Ladybird browser reaches Apple's 90% test threshold whilst remaining years from usability
Independent project passes arbitrary benchmark as major browsers avoid iOS entirely
The Ladybird browser project announced it had crossed 90% on web-platform-tests—the threshold Apple requires for alternative browser engines on iOS. For eight full-time engineers competing against Google's thousand-person Chrome team, this seemed a triumph.
Then the top comment arrived, from someone who helps maintain those very tests, "I'd caution against any use of the test pass rate as a metric for anything."
That tension—between achievement and its meaninglessness—reveals how we've built a system where passing the test means almost nothing about building a usable browser. And how regulatory compliance theatre can look like progress whilst changing nothing at all.
The test designed not to measure
Web-platform-tests were never meant to rank browsers. The maintainers explicitly designed them as "a useful engineering tool rather than a good metric." This makes sense, engineers need tests that are easy to contribute and comprehensive enough to catch bugs. What makes a good debugging tool makes a terrible benchmark.
The result? More than half of all web-platform-tests cover character encoding. Not because encoding represents half the challenge of building a browser, but because encoding tests are trivial to generate algorithmically. Complex layout behaviour is hard to test, so fewer such tests exist. A browser scoring 90% might excel at encoding whilst rendering actual websites catastrophically.
The creators of web-platform-tests understand this perfectly. That's why they built the Interop Project—a separate initiative where browser vendors select test subsets representing features with genuine interoperability problems. Interop requires consensus and balances coverage across the platform.
Apple ignored it. When the EU's Digital Markets Act forced Apple to allow alternative engines on iOS, Apple chose the blunter instrument, 90% on the unbalanced test suite explicitly designed not to be a metric. It transformed an engineering tool into a regulatory gatekeeper overnight.
An arbitrary gate with impossible terms
The 90% threshold is merely the visible requirement. Apple's other conditions explain why no major browser vendor has shipped an alternative engine for iOS despite 15 months of the regulatory "opening."
Alternative engines must exist in EU-only apps, preventing global versions. Updates must ship within 15 days of any engine release, regardless of testing needs. Development and testing can only happen on devices physically located in the EU—American and Asian engineers need not apply.
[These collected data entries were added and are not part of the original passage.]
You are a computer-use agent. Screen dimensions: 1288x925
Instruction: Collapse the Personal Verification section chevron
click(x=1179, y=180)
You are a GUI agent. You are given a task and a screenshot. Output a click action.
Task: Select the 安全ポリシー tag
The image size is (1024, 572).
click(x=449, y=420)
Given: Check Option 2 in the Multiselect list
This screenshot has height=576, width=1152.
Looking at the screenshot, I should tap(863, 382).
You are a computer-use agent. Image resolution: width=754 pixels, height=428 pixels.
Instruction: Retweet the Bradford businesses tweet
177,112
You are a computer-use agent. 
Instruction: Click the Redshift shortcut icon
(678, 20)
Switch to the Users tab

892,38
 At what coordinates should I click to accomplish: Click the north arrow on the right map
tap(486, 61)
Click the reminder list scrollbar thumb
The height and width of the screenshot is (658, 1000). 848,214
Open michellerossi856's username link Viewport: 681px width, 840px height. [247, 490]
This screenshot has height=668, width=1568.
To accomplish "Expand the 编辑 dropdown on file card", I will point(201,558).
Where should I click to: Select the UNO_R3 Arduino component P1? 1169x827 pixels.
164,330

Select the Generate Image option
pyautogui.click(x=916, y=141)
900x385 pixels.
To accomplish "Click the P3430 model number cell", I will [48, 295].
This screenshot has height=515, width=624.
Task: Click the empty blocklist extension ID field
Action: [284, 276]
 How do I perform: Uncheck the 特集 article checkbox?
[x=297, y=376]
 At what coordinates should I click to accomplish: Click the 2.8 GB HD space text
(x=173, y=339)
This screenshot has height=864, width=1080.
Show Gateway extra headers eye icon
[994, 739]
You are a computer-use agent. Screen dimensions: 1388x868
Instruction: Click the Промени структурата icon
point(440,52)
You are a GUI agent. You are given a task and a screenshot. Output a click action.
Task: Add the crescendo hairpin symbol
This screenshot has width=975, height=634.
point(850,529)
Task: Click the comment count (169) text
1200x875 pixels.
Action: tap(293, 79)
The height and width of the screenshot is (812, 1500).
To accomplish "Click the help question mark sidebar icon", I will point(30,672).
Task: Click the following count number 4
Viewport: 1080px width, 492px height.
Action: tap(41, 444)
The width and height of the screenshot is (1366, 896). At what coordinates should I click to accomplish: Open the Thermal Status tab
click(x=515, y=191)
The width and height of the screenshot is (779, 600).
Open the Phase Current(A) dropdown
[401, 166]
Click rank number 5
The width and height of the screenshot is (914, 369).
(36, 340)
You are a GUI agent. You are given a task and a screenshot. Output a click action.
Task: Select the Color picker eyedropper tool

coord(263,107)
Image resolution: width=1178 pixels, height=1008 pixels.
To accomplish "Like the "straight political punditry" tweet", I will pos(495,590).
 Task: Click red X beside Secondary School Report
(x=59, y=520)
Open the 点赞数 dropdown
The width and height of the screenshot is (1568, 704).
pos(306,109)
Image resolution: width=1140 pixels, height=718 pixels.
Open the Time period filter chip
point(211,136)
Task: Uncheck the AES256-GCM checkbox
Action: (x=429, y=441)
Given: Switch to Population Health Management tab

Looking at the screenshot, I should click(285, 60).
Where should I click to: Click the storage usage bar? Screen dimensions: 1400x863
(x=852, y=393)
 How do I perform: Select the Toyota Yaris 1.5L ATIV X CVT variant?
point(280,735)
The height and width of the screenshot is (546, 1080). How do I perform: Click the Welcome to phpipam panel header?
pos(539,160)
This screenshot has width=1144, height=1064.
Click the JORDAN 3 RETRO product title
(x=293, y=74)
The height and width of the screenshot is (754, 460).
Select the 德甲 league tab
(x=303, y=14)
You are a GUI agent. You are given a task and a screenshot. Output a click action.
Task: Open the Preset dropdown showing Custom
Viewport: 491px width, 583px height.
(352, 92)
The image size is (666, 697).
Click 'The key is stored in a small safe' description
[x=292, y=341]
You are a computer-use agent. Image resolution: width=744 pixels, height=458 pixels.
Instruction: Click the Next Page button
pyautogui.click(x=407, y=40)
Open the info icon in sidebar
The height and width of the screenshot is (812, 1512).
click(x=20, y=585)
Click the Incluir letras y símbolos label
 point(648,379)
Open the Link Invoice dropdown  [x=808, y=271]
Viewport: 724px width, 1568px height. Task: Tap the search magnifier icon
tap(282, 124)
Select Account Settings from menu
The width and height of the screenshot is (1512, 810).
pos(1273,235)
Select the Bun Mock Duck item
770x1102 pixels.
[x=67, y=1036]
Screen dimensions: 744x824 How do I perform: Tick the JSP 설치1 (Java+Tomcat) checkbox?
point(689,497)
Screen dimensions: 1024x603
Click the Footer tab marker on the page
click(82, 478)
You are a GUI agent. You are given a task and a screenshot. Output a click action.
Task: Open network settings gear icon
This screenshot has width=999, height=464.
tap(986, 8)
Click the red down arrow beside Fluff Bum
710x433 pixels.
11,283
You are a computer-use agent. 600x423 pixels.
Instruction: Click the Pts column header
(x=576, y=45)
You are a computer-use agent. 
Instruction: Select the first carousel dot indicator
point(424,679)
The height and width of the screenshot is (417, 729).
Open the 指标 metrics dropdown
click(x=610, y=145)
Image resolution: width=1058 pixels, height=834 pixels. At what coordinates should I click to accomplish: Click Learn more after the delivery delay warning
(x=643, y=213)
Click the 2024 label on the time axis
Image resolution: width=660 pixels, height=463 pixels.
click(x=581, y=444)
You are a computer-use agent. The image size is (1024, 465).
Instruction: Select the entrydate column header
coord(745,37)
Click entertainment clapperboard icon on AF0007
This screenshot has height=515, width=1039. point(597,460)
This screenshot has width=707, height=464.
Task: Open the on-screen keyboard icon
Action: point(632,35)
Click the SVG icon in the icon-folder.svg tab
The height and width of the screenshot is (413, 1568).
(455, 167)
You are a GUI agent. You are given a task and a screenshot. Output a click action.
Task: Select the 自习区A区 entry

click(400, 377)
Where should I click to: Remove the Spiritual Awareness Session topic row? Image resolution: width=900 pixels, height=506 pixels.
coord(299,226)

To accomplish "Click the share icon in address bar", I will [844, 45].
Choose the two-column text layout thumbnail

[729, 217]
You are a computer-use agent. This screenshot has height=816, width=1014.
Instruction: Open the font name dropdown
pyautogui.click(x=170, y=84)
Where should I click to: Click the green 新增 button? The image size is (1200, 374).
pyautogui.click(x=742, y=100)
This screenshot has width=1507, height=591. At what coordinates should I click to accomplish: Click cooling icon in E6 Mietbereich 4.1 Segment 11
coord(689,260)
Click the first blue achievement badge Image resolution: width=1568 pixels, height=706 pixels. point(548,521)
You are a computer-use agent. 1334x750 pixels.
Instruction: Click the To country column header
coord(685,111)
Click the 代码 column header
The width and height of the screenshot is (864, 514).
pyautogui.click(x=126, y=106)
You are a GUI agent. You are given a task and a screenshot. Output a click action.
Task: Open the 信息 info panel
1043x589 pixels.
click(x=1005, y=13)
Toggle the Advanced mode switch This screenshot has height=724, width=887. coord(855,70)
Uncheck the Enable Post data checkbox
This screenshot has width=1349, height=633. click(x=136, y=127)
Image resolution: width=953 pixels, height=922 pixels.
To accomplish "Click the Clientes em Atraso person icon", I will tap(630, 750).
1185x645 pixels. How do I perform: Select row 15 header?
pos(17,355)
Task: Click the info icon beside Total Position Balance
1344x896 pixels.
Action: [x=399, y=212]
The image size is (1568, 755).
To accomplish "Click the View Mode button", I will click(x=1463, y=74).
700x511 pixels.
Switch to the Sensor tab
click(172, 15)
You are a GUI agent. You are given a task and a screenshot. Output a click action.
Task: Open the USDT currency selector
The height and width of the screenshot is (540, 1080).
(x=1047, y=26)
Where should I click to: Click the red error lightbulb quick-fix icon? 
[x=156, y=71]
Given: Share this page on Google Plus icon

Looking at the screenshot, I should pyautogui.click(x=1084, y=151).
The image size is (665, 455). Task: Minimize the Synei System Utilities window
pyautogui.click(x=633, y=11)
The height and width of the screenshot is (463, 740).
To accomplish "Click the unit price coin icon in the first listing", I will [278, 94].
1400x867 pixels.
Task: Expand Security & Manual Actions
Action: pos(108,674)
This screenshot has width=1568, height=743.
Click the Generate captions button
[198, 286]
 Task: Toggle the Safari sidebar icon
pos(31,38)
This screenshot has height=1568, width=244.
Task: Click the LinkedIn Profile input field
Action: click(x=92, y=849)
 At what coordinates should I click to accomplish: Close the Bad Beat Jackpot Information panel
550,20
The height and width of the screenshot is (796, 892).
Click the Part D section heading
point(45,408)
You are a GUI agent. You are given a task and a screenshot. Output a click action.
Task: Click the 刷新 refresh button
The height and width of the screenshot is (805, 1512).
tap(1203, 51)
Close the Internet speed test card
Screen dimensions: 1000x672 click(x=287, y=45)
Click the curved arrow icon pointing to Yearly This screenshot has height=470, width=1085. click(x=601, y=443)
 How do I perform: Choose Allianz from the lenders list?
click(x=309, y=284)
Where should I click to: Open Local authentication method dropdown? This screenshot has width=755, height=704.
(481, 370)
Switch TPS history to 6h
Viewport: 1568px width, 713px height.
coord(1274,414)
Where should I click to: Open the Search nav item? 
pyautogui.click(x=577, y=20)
Mozilla and Google, whose browser engines serve hundreds of millions, have declined. Apple claims vendors "have chosen not to" participate, a statement of spectacular disingenuousness. Building a separate codebase, abandoning existing users, and accepting Apple's contractual terms makes commercial sense for exactly nobody.
This is regulatory compliance as performance art. The EU forced Apple's hand. Apple responded with requirements that technically allow alternative engines whilst making them commercially impossible. It's malicious compliance elevated to corporate strategy.
The chasm between tests and browsers
Ladybird's actual achievement deserves recognition. The project evolved from a hobby browser for a custom operating system into a serious attempt at an independent engine. Corporate sponsors include Shopify and Cloudflare. GitHub's co-founder donated a million pounds. The team publishes monthly progress reports showing genuine advancement.
Their JavaScript engine now beats Chrome and Safari on compliance tests. Gmail and Google Calendar load. For a project founded in 2022, this represents extraordinary engineering.
Yet Ladybird remains, by its developers' own admission, roughly 10 times slower than established browsers. It crashes on many real websites. Video playback fails. Form handling breaks. Complex layouts render incorrectly. The planned alpha release for early adopters isn't until 2026.
This paradox—high test scores, low usability—illuminates what test suites cannot capture. Browser development's genuinely hard problems involve performance optimisation, memory management across thousands of tabs, security sandboxing, and handling the infinite edge cases that real websites inflict. Tests verify that features technically work. They cannot measure whether features work well enough for anyone to actually use them.
Andreas Kling, Ladybird's founder, acknowledges this directly. Performance is "one of our weak points." The development philosophy, "make it work, make it right, make it fast"—in that order. Sensible for a young project, but it means the 90% score wildly overstates readiness for users.
Why new engines died
Modern browsers are operating systems masquerading as applications. They manage processes, threads, and memory. They implement networking stacks, graphics acceleration, and security sandboxes. They must handle not just current web standards but decades of accumulated cruft that real websites depend on.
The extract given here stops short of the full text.